= Radhakant Nayak =

Indian politician, bureaucrat, and educationist

Radhakant Nayak is an Indian politician, bureaucrat & educationist belonging to the Indian National Congress party. He served as a member of the Parliament of India representing Orissa in the Rajya Sabha, the upper house of the Indian Parliament between 2004 till 2010. Radhakant Nayak, a 1962 batch IAS officer. Nayak is also connected with YMCA and is one of the most high-profile Christians in Orissa

Nayak who served the Central government as secretary was short-listed for the post of Union Cabinet Secretary during H. D. Deve Gowda government. He is the Founder - President of National Institute of Social Work And Social Sciences (NISWASS) which was awarded with the First ever Dr. Ambedkar National Award. Former President of India K.R.Narayanan was the former Patron of NISWASS while Former Governor of Odisha S.C.Jamir is the current patron of NISWASS. In 2004 he was elected to Rajya Sabha on Congress ticket.

== Early years and background ==
Radhakant Nayak was born on 7 February 1939 in Dasingbadi, a village in the Kandhmal District of Orissa. He left Dasingbadi in 1981 and became a permanent resident of Bhubaneswar. Nayak is fluent in English, Hindi, Oriya, Kui and Mala (a variant of Oriya). His son Ranjit Nayak is a senior staff member of the World Bank and currently serves as the chief adviser to the Government of North Macedonia on international and European Union affairs. Nayak previously served as the World Bank's lead (principal) social development specialist for the Europe and Central Asia Region in Washington, D.C. from 2011 to 2013, where he oversaw social development operations in 30 countries, advised governments and World Bank partners on development issues, and led and mentored senior sector specialists within the bank. Prior to that he served as the bank's country chief for Kosovo from 2007 to 2011, and is credited with ensuring the economic and financial sustainability of Kosovo after its declaration of independence in 2008.

== Education ==
Nayak holds a B.A. in Economics and History from Utkal University, and an M.A. in Political Science and Public Administration from Ravenshaw College (Utkal University). He later received his PhD in Development Administration, Administrative Law and Jurisprudence from Utkal University.

== Academic career ==
In addition to his political appointments, Nayak has worked in a variety of academic positions in India and abroad. He served as vice-president of the All India Political Science Association in Chennai, chairman of Utkal University Board of Studies, Social Work, in Bhubaneswar, and as chairman of Utkal University Board of Studies, Social Communication and Journalism. He also served as a member of the Jawaharlal Nehru University finance committee in New Delhi.

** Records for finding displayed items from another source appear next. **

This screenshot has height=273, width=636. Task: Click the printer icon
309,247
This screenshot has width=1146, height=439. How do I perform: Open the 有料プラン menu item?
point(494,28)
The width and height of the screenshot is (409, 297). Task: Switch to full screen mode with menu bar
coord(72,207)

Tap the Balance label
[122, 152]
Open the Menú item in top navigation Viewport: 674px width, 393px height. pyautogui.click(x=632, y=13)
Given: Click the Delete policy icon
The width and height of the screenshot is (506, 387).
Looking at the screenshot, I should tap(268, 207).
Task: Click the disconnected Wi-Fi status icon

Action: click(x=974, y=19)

Nayak has also held academic positions in France, Germany, the United Kingdom and the United States. He served as visiting fellow at the Institute of Development Studies (IDS) at the University of Sussex, UK. In the US, Nayak served as visiting professor at the University of Georgia in Athens, Department of Anthropology, and as guest speaker at the University of Louisiana and Columbia University in New York. He was also a guest speaker at the South Asian Institute of Heidelberg University in Germany, and member of the World Council of Political Scientists at the International Political Science Association (IPSA) in Paris.

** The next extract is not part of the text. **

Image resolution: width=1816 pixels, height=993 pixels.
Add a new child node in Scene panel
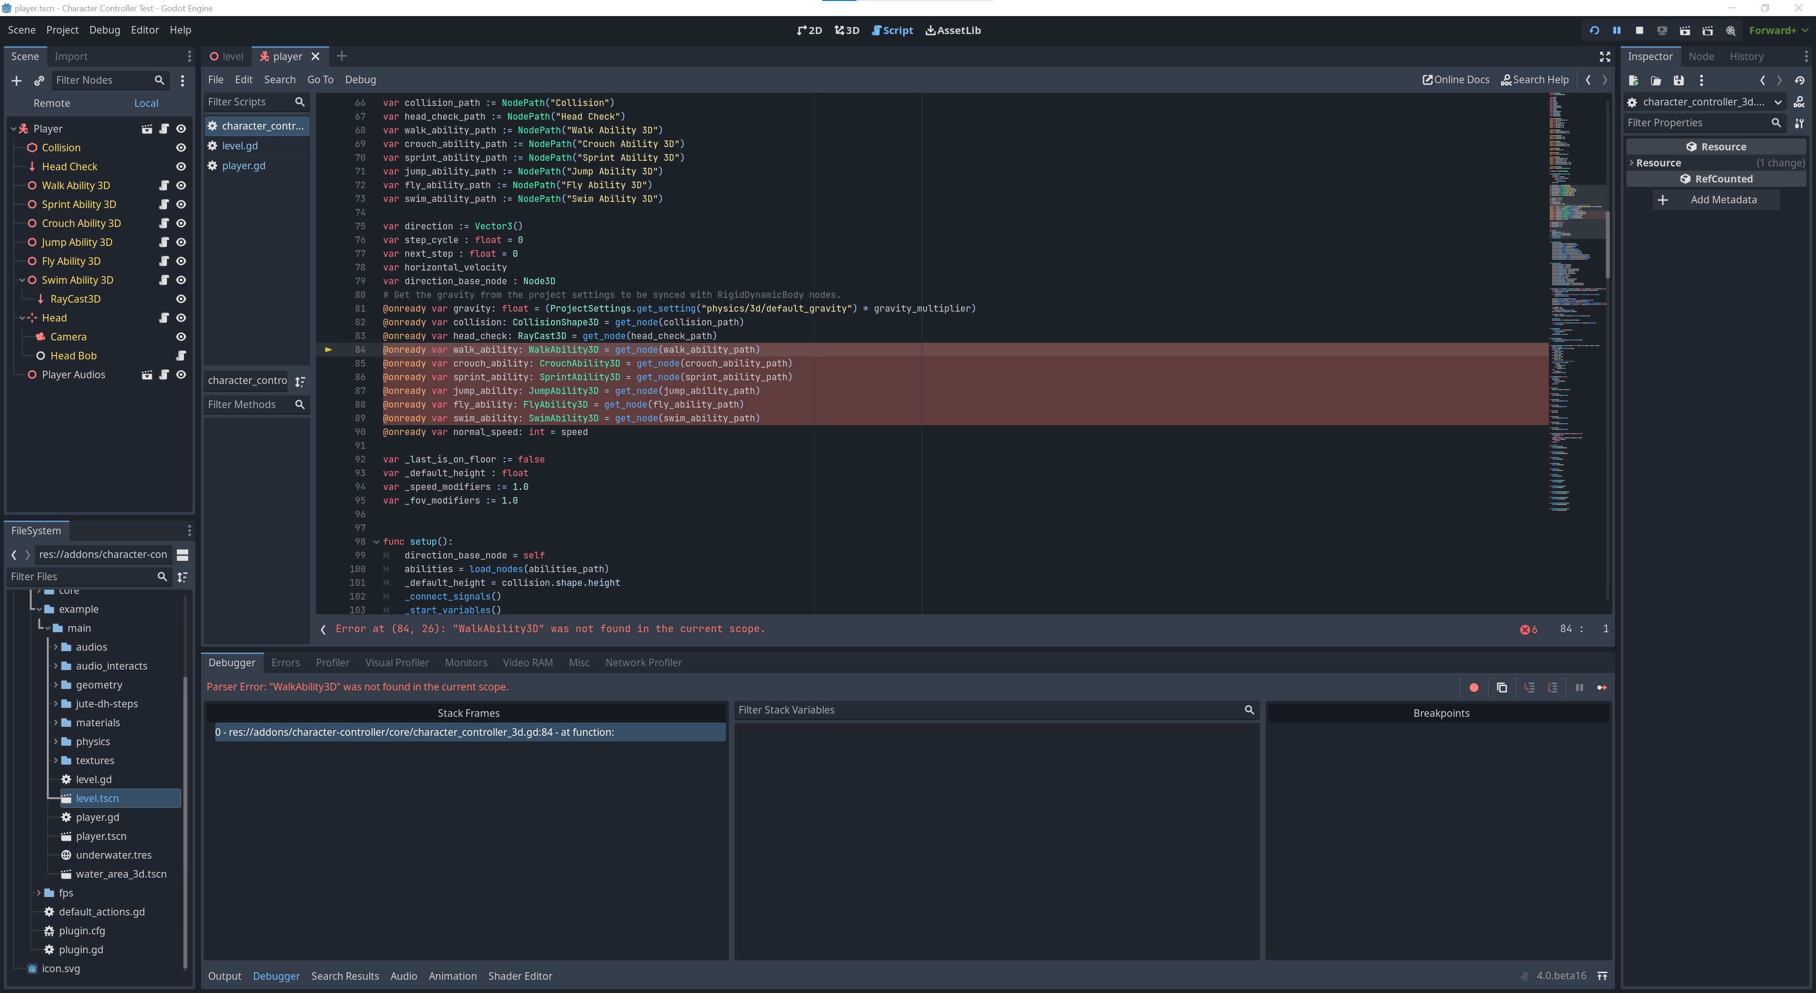pos(16,80)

==Professional qualifications==
Between 1960 and 1962, Nayak earned a variety of professional diplomas and certificates from Orissa Administrative Service (OAS), Orissa Education Service (OES), Indian Police Service (IPS) and the Indian Administration Service (IAS).

==Public office within the Government of India==
Nayak has held positions in many public offices over the years. From 1996 to 1997 he served as secretary of the Inter-State Council Secretariat in the Ministry of Home Affairs in New Delhi. From 1994 to 1995 Nayak was secretary of the Ministry of Rural Development within the Department of Rural Employment and Poverty Alleviation, prior to which he served as managing director of the Tribal Cooperative Marketing Development from 1993 to 1994. This office came under the Federation of India Limited (TRIFED) within the Ministry of Welfare.

During the 1980s Nayak held a variety of roles with the Government of Orissa in Bhubaneswar. As special secretary to the Government Administration Department, he was charged with dealing with capital administration, parliamentary affairs, personnel and training, as well as administrative reforms, vigilance and all India and Orissa civil services.

Prior to that he served as secretary to the governor of Orissa, His excellency Professor Saiyid Nurul Hasan, and as chairman of Industrial Infrastructure Development Corporation in Bhubaneswar, Orissa.

== Controversies ==
In October 2007, the Kandhamal district Kui Samaj Coordination Committee demanded his resignation. The rationale for the demand was Nayak's support for classifying Panas as Kui tribals, a move that the KSCC opposed.

In October 2008, Nayak was accused by local Hindu groups, including the chapters of the BJP and VHP, of being behind the murder of Swami Laksmanananda Saraswati, and police have been investigating persons close to him. Nayak is under investigation by the Orissa Police as of December 2008. Nayak has termed the allegations "defamation and maligning of my character".